Why Policies Matter More Than You Think
You can have all the right technology — EDR on every endpoint, MFA enforced, encrypted cloud storage — and still fail a CMMC assessment because your policies don't match your actual practices. Assessors look for three things: documented policies, technical implementation, and evidence that the two align. All three must be present.
The most common failure mode: a policy that says "all employees receive annual security training" when the last training was 18 months ago. Or a policy that says "all remote access is through VPN" when the IT admin occasionally bypasses VPN. Assessors interview people, not just read documents. Your policies need to reflect reality — which means either update your policies to match what you actually do, or update what you actually do to match your policies.
A policy states what you require (the "what" and "why"). A procedure describes how you do it (the "how"). Both are required for CMMC, and both are assessed. "We encrypt all CUI" is policy. "CUI is encrypted using BitLocker with AES-256, enabled during device provisioning per our device baseline process" is procedure.

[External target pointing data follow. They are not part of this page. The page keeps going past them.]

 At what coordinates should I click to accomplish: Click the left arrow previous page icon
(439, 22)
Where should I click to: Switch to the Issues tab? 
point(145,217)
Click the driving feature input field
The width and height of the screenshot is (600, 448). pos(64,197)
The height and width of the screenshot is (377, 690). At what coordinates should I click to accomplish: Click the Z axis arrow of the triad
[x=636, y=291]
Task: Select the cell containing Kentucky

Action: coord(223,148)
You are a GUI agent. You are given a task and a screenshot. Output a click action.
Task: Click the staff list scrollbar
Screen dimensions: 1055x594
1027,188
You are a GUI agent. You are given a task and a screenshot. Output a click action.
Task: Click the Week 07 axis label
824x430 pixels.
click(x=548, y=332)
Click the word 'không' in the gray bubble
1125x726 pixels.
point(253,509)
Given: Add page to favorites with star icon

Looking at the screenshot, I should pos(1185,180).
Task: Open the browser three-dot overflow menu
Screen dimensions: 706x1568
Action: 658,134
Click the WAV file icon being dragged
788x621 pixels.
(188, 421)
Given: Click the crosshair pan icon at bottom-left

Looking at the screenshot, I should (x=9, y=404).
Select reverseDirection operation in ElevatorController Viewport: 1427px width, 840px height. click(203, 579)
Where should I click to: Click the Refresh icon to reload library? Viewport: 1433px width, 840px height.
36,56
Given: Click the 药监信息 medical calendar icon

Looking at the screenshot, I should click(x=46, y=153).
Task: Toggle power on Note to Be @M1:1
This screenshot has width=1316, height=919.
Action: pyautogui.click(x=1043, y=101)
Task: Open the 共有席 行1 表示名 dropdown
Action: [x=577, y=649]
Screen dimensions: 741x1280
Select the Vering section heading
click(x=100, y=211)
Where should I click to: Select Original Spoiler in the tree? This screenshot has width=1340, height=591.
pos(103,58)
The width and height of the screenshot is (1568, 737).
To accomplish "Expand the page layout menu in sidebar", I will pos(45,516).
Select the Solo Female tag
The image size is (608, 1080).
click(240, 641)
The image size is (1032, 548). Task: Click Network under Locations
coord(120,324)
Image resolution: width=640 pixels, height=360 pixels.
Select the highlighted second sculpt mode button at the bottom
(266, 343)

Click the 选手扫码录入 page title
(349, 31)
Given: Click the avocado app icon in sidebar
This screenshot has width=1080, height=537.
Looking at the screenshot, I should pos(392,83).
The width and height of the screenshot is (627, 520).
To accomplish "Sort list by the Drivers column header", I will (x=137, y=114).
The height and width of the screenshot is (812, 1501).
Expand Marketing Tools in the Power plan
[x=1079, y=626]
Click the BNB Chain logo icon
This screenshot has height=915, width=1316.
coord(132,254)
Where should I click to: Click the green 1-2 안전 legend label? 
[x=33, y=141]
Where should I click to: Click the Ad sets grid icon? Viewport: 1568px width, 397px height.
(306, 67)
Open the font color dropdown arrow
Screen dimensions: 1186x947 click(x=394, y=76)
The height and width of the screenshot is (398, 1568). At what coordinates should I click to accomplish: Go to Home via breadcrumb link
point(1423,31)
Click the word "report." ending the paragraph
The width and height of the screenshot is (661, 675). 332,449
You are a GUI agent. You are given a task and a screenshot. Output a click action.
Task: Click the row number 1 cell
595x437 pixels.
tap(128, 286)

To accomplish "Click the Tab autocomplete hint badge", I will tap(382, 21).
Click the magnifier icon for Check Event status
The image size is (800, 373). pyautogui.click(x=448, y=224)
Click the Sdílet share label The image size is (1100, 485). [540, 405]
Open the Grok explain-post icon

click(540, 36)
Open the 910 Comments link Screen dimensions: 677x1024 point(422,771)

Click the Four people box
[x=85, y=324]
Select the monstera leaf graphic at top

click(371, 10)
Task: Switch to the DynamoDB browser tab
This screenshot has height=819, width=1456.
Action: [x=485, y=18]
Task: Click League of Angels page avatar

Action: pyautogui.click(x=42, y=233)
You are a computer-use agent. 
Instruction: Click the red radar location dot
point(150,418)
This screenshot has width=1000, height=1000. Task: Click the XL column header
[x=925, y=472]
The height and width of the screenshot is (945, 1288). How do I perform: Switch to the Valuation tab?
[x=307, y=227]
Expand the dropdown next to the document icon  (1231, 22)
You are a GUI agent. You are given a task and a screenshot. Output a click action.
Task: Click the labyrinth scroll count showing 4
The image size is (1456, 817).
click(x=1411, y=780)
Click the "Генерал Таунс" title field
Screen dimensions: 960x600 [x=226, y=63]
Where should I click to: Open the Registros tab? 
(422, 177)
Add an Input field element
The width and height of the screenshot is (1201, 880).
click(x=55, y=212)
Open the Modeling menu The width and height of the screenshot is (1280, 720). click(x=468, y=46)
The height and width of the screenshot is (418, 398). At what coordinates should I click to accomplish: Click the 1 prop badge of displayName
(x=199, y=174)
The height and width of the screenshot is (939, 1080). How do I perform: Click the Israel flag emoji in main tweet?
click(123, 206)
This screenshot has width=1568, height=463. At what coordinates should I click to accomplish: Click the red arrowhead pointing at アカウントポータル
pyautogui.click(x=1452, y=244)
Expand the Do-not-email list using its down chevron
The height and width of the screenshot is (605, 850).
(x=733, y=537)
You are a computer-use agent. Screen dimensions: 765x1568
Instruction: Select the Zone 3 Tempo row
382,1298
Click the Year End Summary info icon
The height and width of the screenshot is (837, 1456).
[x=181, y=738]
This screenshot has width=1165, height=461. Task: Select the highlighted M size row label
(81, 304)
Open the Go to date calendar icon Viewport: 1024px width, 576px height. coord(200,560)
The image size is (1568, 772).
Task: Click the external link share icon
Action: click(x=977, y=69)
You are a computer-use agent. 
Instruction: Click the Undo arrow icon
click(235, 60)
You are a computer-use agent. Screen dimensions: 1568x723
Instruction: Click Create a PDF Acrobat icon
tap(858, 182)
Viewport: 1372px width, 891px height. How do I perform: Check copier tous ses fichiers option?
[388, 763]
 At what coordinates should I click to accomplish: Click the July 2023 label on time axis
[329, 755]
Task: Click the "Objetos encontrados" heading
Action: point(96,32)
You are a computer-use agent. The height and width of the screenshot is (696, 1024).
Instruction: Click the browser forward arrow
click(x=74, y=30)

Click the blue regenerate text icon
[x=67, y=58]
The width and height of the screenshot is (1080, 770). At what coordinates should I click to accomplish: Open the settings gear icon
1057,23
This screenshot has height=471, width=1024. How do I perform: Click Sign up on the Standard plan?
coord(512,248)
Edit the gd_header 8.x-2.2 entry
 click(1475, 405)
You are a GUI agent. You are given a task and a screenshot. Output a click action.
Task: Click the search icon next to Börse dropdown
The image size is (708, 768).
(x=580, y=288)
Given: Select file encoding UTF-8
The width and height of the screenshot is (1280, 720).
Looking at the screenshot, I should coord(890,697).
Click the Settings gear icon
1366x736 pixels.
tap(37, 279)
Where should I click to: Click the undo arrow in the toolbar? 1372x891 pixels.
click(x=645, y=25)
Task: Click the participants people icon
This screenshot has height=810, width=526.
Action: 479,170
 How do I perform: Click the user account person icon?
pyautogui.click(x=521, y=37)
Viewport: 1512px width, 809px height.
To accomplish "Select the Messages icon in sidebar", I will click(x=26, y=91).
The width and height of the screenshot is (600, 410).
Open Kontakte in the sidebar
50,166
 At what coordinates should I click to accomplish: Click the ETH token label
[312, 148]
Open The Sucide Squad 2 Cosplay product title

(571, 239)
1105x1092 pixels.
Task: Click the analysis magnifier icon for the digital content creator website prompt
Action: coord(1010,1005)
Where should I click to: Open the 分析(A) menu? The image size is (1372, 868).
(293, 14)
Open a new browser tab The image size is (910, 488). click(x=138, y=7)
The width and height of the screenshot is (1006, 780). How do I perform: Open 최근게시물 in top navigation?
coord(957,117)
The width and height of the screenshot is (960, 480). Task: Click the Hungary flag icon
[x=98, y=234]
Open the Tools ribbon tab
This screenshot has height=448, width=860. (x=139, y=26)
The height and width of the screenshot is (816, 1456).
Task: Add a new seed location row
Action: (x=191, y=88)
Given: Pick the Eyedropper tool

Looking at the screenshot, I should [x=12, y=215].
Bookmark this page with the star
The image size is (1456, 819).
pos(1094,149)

You need both.
The 14 Policy Documents Required for CMMC Level 2
CMMC Level 2 / NIST 800-171 requires documented policies covering each of the 14 control families. Here's what each one needs to cover:
1. Access Control Policy
Covers who gets access to what, under what conditions. Must address: account management (how accounts are created, modified, and terminated), least privilege principle, remote access requirements, mobile device access, wireless access, and session management. This is the largest policy because AC is the largest control family.
2. Awareness and Training Policy
Covers how you ensure employees understand security risks. Must address: initial training requirements, annual refresher training, insider threat awareness, documentation of training completion, and what happens when training isn't completed.
3. Audit and Accountability Policy
Covers what you log, how long you keep logs, and what you do with them. Must address: which events are logged, retention periods, log review procedures, protection of audit records, and how you handle audit system failures.
4. Configuration Management Policy
Covers how systems are built and maintained. Must address: baseline configuration requirements, change management process (how changes are approved and documented), software restrictions, and how you handle deviations from baseline.
5. Identification and Authentication Policy
Covers how identities are verified. Must address: MFA requirements, password complexity and management, account management (inactivity, termination), authenticator protection, and multi-factor authentication for CUI access.
6. Incident Response Policy
Covers what you do when something goes wrong. Must address: incident categories, response procedures, roles and responsibilities, communication requirements (including the 72-hour DFARS reporting requirement), and how you conduct post-incident reviews.
7. Maintenance Policy
Covers how systems are serviced and repaired. Must address: authorization for maintenance activities, maintenance schedules, remote maintenance controls, media sanitization during maintenance, and external maintenance personnel requirements.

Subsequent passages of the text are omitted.